> COSA FARE
Trascrivi parola per parola il passo dell'articolo su Matteo Salvini che si apre con le parole contenenti "Insomma, non è" e si chiude con "doppiato il Carroccio.".

Il tweet entusiasta ai primi exit poll, poi (quasi) il silenzio: il grande sconfitto, nel centrodestra trionfante e prossimo a governare, è sicuramente Matteo Salvini. Il leader della Lega ora deve proteggersi dal fuoco amico, quello dei suoi compagni di partito e quello dei suoi alleati nella coalizione.
Insomma, non è in una posizione facile, anzi. E forse non basterà fare le disamine del caso, cercare di capire com’è che il Carroccio abbia perso tutti quei voti in favore di Fratelli d’Italia nelle regioni considerate le roccaforti del partito. Non basterà neanche la determinazione dell’aspirante ministro degli Interni, probabilmente. E no, non potrà salvare né capra, né cavoli.
Salvini a rischio, Maroni: “È ora di un nuovo segretario”
Un’analisi della non vittoria, perché di sconfitta vera e propria non si può parlare, la devono fare anche dalla Lega, e la faranno. Per i numeri, meglio le percentuali a cui si è arrivati alle elezioni di domenica, molto al di sotto delle aspettative, per i consensi dilapidati nel giro di tre anni, e soprattutto perché, nelle regioni fortino, Fratelli d’Italia ha doppiato il Carroccio.
Un Congresso potrebbe essere l’occasione per mettere gli errori tutti in fila, cercare di capire le cause che hanno portato a un risultato “assolutamente deludente“, come ha detto il governatore del Veneto, Luca Zaia, solo ieri. Non per Matteo Salvini, però, che il Congresso lo vorrebbe fare più in là. Al momento, il Consiglio federale è la soluzione migliore. “Ascolteremo tutti – ha detto il Capitano -. Farò un giro provincia per provincia di tutta la Lega“.
Troppe persone, però, vogliono la sua testa. Il primo a uscire allo scoperto è Gianantonio Da Re, eurodeputato del Carroccio ed esponente politico di Cappella Maggiore, in provincia di Treviso. In un’intervista all’AdnKronos, lui ha detto senza troppi giri di parole che a Salvini, a cui va dato merito di aver corso in lungo e in largo, “è attribuibile il risultato disastroso“, ma anche al suo entourage, “al cerchio magico di cui si è circondato, perché se ci fosse stata una segretaria politica vera, non saremmo arrivati a questo punto“.
E di nuovo il Congresso: “Siamo in tanti, e stiamo raccogliendo le firme“, ha spiegato. Probabilmente ci sarà anche quella di Roberto Maroni, non l’ultimo arrivato. Nella sua rubrica per il Foglio, l’ex segretario e ministro degli Interni, ha scritto che un Congresso ci vuole: “Io saprei chi eleggere come nuovo segretario. Ma per adesso, non faccio nomi. Stay tuned“.
Intanto Salvini resta in sella: “Il mio incarico è in mano ai militanti, non a due o tre dirigenti di partito. Chi è militante della Lega da trent’anni, è stato abituato da Umberto Bossi – ed è sano – a ragionare nelle sedi opportune, non al vento“. E poi ringrazia, su Facebook, chi ha votato la Lega. Un paradosso, quasi.

> DATI FORNITI
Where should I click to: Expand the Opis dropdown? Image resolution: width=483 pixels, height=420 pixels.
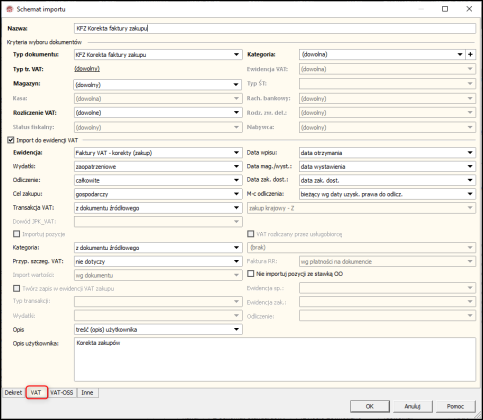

> SOLUZIONE
Insomma, non è in una posizione facile, anzi. E forse non basterà fare le disamine del caso, cercare di capire com’è che il Carroccio abbia perso tutti quei voti in favore di Fratelli d’Italia nelle regioni considerate le roccaforti del partito. Non basterà neanche la determinazione dell’aspirante ministro degli Interni, probabilmente. E no, non potrà salvare né capra, né cavoli.
Salvini a rischio, Maroni: “È ora di un nuovo segretario”
Un’analisi della non vittoria, perché di sconfitta vera e propria non si può parlare, la devono fare anche dalla Lega, e la faranno. Per i numeri, meglio le percentuali a cui si è arrivati alle elezioni di domenica, molto al di sotto delle aspettative, per i consensi dilapidati nel giro di tre anni, e soprattutto perché, nelle regioni fortino, Fratelli d’Italia ha doppiato il Carroccio.